**Instructions to follow**: The lines to repeat are those below from the one containing "Recently Viewed [tab] (375, 1143)" down to the one containing "leinmi (62, 1164)", both included; reproduce them exactly and nothing else.

===== Task inputs =====

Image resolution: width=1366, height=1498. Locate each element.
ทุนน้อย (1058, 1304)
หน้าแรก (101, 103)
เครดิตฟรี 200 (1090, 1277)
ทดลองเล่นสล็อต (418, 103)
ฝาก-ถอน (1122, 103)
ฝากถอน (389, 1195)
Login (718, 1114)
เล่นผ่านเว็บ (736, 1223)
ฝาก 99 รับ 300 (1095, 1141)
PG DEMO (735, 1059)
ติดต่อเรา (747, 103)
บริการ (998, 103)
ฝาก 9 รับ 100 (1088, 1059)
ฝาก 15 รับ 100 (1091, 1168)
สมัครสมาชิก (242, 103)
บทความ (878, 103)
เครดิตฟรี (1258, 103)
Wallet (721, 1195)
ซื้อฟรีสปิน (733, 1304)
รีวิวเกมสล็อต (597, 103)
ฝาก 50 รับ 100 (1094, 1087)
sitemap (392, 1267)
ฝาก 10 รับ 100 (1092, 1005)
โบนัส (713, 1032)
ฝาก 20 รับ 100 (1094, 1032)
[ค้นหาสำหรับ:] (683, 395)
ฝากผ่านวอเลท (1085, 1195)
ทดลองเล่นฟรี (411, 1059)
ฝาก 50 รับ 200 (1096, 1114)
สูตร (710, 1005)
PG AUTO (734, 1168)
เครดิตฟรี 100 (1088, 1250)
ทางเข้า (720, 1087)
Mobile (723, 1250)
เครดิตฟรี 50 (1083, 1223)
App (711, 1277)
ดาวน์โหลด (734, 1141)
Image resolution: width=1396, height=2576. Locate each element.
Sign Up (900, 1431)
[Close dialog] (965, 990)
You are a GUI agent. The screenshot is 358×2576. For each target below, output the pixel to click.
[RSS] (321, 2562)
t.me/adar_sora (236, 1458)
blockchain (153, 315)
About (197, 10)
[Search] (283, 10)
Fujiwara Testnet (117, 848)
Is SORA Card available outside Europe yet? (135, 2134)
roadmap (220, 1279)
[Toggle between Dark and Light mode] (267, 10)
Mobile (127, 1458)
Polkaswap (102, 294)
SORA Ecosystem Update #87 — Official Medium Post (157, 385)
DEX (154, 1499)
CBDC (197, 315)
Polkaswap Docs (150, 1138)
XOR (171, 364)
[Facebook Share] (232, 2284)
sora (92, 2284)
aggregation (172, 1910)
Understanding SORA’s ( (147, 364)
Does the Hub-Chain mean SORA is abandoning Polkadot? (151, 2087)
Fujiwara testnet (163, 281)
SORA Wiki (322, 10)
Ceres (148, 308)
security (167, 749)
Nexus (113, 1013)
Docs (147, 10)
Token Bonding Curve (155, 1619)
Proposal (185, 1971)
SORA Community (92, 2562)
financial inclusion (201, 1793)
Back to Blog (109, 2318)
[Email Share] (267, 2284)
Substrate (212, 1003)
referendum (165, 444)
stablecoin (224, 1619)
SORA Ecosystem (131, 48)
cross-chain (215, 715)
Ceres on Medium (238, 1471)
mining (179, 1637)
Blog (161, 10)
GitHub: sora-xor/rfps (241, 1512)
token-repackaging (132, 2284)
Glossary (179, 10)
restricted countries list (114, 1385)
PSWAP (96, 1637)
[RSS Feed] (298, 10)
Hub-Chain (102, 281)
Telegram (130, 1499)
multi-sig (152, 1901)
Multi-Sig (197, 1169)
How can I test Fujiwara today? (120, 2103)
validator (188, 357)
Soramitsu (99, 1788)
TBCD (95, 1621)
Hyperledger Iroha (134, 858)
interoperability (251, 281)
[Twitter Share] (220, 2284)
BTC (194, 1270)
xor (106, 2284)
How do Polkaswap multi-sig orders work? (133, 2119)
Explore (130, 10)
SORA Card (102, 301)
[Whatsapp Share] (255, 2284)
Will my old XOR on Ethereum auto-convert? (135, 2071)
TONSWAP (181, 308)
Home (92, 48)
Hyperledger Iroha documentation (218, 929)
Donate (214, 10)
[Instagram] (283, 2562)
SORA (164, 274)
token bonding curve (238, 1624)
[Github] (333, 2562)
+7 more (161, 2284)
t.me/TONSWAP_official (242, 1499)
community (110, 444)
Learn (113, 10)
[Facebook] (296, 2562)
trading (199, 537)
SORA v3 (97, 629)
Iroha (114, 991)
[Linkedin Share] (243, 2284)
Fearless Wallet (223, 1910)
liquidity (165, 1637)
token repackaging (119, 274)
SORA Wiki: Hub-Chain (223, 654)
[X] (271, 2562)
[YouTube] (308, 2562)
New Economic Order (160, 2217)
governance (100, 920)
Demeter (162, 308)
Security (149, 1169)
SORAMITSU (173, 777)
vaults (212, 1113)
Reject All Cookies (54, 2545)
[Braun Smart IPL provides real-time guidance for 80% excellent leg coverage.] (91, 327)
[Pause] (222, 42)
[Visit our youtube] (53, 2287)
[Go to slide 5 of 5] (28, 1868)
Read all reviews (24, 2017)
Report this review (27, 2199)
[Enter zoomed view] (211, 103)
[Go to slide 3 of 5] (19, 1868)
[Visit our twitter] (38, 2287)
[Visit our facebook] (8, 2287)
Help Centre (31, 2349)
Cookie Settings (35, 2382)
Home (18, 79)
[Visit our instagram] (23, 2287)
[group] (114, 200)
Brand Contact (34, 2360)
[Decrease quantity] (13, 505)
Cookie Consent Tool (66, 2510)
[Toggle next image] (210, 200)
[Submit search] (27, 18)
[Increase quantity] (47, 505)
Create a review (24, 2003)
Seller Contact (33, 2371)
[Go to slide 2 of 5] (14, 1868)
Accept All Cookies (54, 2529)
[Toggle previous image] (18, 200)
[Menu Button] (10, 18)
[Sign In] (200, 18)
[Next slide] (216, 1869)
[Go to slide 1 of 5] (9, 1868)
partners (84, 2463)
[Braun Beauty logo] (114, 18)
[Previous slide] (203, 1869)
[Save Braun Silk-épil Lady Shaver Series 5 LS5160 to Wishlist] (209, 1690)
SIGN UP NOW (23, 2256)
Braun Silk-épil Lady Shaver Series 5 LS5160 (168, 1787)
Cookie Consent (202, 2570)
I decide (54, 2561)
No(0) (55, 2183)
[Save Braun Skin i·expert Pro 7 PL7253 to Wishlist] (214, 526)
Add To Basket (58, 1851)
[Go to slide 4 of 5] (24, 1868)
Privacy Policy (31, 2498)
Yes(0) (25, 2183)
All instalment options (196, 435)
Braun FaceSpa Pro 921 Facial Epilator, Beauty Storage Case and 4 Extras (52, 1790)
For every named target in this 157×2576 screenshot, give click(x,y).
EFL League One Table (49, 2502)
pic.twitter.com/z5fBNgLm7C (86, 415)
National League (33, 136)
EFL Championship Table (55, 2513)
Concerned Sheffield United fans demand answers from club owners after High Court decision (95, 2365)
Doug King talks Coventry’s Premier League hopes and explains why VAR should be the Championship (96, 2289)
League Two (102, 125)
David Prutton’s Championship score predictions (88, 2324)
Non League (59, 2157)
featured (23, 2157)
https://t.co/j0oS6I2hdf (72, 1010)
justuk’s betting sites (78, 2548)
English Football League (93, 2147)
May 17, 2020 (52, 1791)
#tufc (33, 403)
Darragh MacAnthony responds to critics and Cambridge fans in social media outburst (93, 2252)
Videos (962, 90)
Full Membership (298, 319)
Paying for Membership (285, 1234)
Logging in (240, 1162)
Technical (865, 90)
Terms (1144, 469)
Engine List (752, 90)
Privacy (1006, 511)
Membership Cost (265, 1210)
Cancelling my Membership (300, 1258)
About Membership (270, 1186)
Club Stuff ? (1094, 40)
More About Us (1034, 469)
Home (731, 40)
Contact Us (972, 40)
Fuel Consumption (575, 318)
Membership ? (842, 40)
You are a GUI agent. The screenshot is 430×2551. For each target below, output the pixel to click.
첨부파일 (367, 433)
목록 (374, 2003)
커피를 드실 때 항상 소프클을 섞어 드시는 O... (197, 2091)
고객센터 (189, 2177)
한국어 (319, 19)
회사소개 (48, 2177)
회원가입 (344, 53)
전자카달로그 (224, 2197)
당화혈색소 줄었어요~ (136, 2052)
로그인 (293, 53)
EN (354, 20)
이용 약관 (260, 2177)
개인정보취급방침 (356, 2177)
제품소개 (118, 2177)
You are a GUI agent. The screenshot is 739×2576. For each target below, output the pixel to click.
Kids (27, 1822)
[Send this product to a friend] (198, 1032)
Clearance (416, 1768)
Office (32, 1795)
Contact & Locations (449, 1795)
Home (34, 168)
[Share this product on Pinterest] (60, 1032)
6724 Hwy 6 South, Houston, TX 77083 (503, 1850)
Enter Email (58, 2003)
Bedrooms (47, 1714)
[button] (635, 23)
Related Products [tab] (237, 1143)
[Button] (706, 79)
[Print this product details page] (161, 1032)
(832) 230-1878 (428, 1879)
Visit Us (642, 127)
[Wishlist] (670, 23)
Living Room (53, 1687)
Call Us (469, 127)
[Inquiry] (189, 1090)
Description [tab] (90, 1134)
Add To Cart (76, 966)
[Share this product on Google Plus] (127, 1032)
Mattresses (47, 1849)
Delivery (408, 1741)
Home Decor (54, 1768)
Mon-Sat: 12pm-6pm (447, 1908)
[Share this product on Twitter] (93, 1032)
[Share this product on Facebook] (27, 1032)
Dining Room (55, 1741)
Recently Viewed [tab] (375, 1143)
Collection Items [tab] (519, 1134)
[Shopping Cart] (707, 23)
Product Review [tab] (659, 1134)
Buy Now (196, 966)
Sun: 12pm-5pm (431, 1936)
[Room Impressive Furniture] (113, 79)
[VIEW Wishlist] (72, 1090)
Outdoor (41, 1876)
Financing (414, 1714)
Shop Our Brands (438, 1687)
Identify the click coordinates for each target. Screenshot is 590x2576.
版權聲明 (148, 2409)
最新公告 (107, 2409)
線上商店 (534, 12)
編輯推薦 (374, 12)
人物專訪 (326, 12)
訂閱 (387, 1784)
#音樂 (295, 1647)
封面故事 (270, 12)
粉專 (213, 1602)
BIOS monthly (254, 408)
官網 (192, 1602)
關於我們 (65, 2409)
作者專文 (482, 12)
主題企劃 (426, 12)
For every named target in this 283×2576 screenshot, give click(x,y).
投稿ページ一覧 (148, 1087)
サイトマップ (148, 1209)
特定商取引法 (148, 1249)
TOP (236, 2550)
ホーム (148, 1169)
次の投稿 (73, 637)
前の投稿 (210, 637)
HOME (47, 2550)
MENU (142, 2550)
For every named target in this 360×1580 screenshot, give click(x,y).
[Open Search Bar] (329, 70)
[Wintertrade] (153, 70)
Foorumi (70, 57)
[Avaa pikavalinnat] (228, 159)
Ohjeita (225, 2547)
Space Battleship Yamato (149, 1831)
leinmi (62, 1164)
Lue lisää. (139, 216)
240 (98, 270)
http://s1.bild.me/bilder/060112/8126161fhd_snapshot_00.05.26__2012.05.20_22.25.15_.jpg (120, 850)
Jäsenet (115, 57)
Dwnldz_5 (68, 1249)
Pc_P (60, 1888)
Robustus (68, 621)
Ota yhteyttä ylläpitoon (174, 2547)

=====

**Task answer**:
Recently Viewed [tab] (375, 1143)
Collection Items [tab] (519, 1134)
[Shopping Cart] (707, 23)
Product Review [tab] (659, 1134)
Buy Now (196, 966)
Sun: 12pm-5pm (431, 1936)
[Room Impressive Furniture] (113, 79)
[VIEW Wishlist] (72, 1090)
Outdoor (41, 1876)
Financing (414, 1714)
Shop Our Brands (438, 1687)
Identify the click coordinates for each target. Screenshot is 590x2576.
版權聲明 (148, 2409)
最新公告 (107, 2409)
線上商店 (534, 12)
編輯推薦 (374, 12)
人物專訪 (326, 12)
訂閱 (387, 1784)
#音樂 (295, 1647)
封面故事 (270, 12)
粉專 (213, 1602)
BIOS monthly (254, 408)
官網 (192, 1602)
關於我們 (65, 2409)
作者專文 (482, 12)
主題企劃 (426, 12)
For every named target in this 283×2576 screenshot, give click(x,y).
投稿ページ一覧 (148, 1087)
サイトマップ (148, 1209)
特定商取引法 (148, 1249)
TOP (236, 2550)
ホーム (148, 1169)
次の投稿 (73, 637)
前の投稿 (210, 637)
HOME (47, 2550)
MENU (142, 2550)
For every named target in this 360×1580 screenshot, give click(x,y).
[Open Search Bar] (329, 70)
[Wintertrade] (153, 70)
Foorumi (70, 57)
[Avaa pikavalinnat] (228, 159)
Ohjeita (225, 2547)
Space Battleship Yamato (149, 1831)
leinmi (62, 1164)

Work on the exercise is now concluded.